My trip to Austin is behind me.
And I'm sad.
Sad because this amazingness is over:
But also sad because I've had the hardest time leaving that town this trip than I ever have before. Not sure if I'm ready for a change, ready to get back there, ready for more opportunities in life, ready for more options for things to do on a Thursday night... just ready. That thought scares the heck out of me. I'm comfortable where I am. I have a great job. I have a nice house (rented of course). I'm near my sister who has become a best friend while living here. It's a small town and I know where I'm going here.
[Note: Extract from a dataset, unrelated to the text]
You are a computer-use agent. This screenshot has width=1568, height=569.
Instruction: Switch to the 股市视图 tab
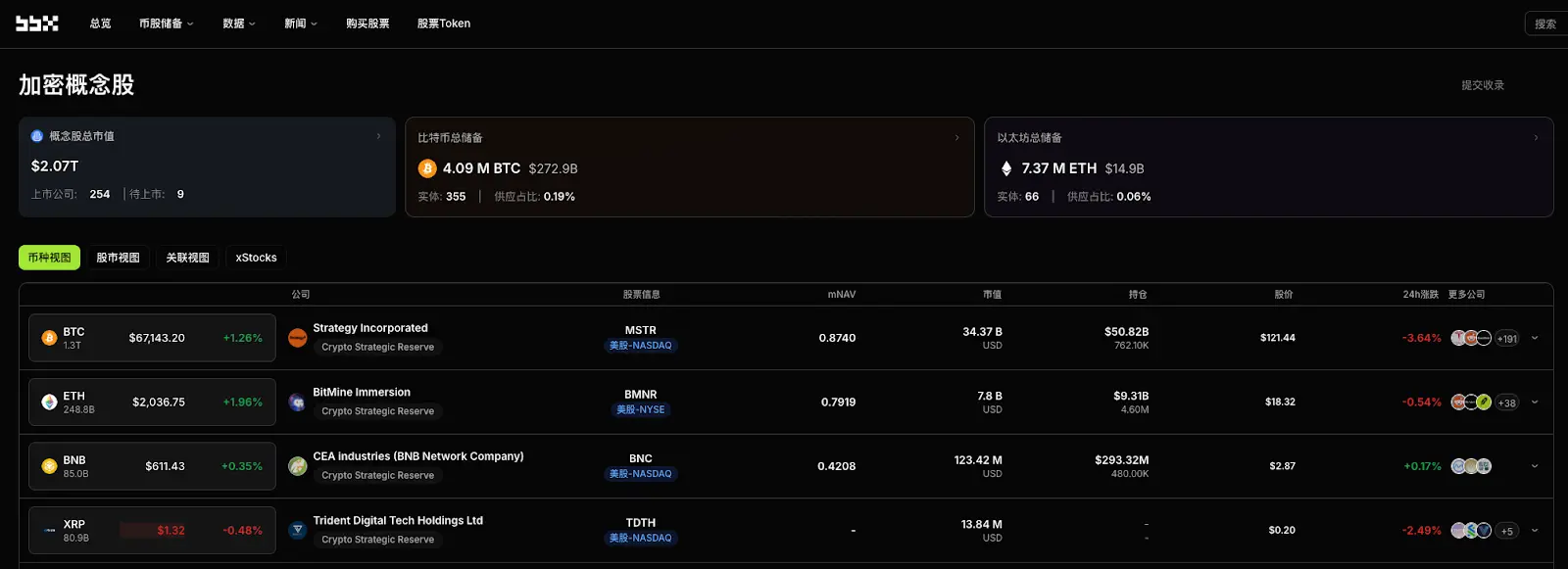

But that's just it. I know exactly where I'm going here. There is no thrill. There is no "what will I be doing next year". There is no adventure. Maybe I'm ready for something different. Maybe I'm ready to stand behind 5 doors and have to pick one and each one of them will lead to great things. I can't even find 2 doors here, let alone 5.
Perhaps it's time to take that next step in life and move back to the big city.
Oh, don't worry, I'm not changing course just yet. Things at work have been very good lately, exhausting, but good and I'd like to see where that is going for now. Plus, the sweet boy is still working his way through college here... it might be best if he keep doing that instead of be uprooted. But... we'll see, all in good time, we'll see.
Good news though, I'll be back to my crafty self by tomorrow. I feel the need to get my hands into some wool and do it fast. So, my blog posts will soon have pictures of tempting wool and lovely yarns again. It's been too long...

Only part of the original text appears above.